The Generalized Agile Development and  Implementation Process
Starting in about 2005, I gave thought to this Generalized Agile Implementation and Development (GAID) process would work.   This is a notional design and the challenges in designing such a process.  The notional design consists of four loops.
  1. The Requirements Identification and Validation Loop (Approximately 3 Months).  The purpose of this loop is to work with the customer to identify their requirements (the Systems Engineering Role), to decompose and derive the functions, to structure the functions, to allocate functions to components, to determine the acquisition method for components through trade off studies (make/buy/rent) (all in the System Architect role), and to validation that the product meets the customer's system requirements for this loop and all prior loops.  Additionally, each three month cycle allows for the acquisition and installation of any needed software, hardware, and networking components.
  2. The System Assembly/Implementation and Verification Loop (Approximately 1 Month).  The purpose of this loop is to assemble the various sub-assemblies (either those developed or those acquired from a supplier) and to verify that they meet their allocated functional and design constraint requirements.  Additionally, this loop enables the customer to see the overall progress of the product and suggest minor changes that will enhance the utility of the product for the customer. For example, this might include the placement of various data windows on a particular display.
  3. The Sub-system Design and/Assembly and Verification Loop (Approximately 1 Week).  The purpose of this loop is to ensure that components perform the functions specified in the component requirements to the level of dependability required and that the interfaces among components match for integration.  Additionally, this loop give the customer a first loop at the components, as they are being implemented, which means they can communicate changes they to like to see to the designers before the product start full up assembly and testing.  This greatly reduces the cost of the changes.

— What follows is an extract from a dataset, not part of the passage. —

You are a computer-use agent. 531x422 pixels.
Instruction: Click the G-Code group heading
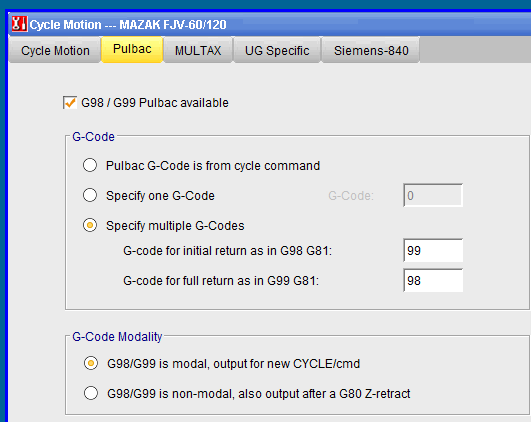point(93,137)
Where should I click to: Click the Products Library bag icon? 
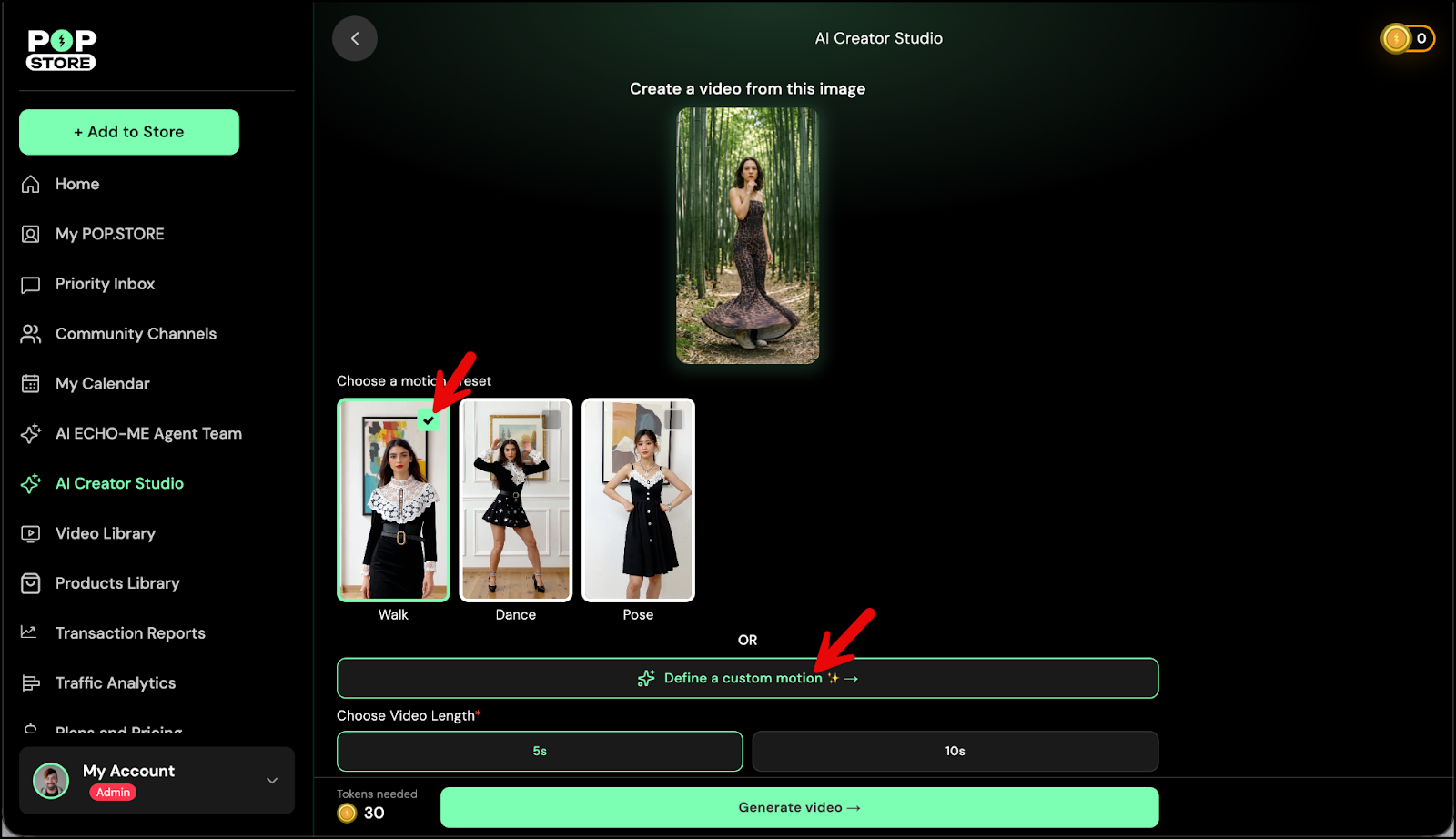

  4. The Component Construction and Verification Loop (Daily).  This is the loop where all of the detailed design, development, and COTS product configuration takes place.  While this loop might strike the reader as silly, all loops including this consist of engineering functions with a single program management meeting at the start/completion of a loop.  In this loop, it is a 15 minute long "stand up" meeting.  The reason for the meeting is to identify risks and issues, and to have the implementers set aside time to reduce the risk or close the issue before the next stand up meeting.
If this works like the RAD process I developed worked (and it should), after the initial period of learning the process, both the customer and the implementers will find it much more straightforward, simpler, and easy to use, while producing much more effective and cost efficient products.